The Board on Science Education of the National Academy of Sciences convened a committee to build the conceptual framework for indicators that can be used to document the status and quality of undergraduate stem education.
The quality of undergraduate education in the STEM fields is receiving increasing attention. There are a growing number of initiatives aimed at enhancing the STEM experiences of undergraduate students, some on a national level, some among multi-institution collaborations and some on individual campuses. In addition, improving undergraduate STEM education is one of the priority areas called out in the Federal STEM Education 5 Year Plan.
Recognizing the need to document the current state of undergraduate STEM education at the national level and track improvements over time, an expert committee will develop a conceptual framework for an indicator system. These indicators will focus on the first two years of undergraduate education, document the status and quality of undergraduate STEM education at both community colleges and 4-year institutions, and be used to track improvements at the national level over multiple years.
An interim report and an opportunity to provide feedback is available from the National Academy website. In addition, there is a public meeting on 6 October at which public comment is welcome.
his meeting will provide an avenue for the public to comment on the preliminary draft report from the Committee on Developing Indicators for Undergraduate STEM Education. The committee was tasked by the National Science Foundation to outline a framework and a set of indicators that could be used to monitor the quality of undergraduate STEM over multiple years. The draft represents the first phase of the committee’s work and contains goals and objectives for improving the quality of undergraduate STEM education.

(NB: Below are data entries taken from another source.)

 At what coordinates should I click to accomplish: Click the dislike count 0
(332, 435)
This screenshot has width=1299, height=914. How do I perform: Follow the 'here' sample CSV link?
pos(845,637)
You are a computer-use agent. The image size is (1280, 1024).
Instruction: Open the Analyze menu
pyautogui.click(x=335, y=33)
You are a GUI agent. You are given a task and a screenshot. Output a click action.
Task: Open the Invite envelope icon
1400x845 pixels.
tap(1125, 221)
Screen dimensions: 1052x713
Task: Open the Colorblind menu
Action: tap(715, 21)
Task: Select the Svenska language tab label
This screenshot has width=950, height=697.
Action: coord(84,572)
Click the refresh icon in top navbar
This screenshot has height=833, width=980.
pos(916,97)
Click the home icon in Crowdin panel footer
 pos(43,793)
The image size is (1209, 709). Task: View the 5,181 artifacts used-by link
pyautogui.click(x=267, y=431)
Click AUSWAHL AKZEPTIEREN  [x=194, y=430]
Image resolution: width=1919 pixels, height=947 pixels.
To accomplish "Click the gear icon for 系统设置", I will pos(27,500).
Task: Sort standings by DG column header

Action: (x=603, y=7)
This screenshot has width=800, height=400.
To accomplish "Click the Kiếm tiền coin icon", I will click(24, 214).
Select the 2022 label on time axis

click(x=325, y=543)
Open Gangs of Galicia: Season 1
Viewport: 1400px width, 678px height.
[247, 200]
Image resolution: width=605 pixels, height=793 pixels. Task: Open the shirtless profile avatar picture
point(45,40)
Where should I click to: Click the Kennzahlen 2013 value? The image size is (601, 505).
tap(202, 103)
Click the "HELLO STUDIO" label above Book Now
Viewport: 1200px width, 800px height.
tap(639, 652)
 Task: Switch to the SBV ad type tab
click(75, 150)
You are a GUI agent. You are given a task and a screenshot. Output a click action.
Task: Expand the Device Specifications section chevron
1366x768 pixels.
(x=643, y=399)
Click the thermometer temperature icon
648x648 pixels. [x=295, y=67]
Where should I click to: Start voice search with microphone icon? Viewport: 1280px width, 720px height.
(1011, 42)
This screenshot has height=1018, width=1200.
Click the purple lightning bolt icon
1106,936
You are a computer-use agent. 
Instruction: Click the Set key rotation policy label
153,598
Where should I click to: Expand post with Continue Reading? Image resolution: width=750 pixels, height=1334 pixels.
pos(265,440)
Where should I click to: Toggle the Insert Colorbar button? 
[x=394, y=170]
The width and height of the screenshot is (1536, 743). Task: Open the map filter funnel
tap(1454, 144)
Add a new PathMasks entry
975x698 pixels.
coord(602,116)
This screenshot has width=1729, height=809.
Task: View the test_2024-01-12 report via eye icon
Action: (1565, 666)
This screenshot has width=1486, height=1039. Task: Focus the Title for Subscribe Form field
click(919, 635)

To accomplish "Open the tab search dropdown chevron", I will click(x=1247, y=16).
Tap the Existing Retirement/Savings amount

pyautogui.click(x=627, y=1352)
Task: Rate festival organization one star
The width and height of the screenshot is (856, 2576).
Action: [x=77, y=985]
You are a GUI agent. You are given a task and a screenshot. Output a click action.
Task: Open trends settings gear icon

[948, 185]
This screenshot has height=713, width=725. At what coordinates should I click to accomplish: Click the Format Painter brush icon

The committee requests input on the draft to assist it in developing indicators in the second phase of the study.
This public comment session will feature speakers providing: insight from community college perspectives, STEM reform imitative reflections, institutional perspectives, implications for using data to improve teaching and learning, and challenges of measuring progress toward increased equity in STEM.
This public comment session will also provide time for comments from participants present and includes comments gathered from the online questionnaire.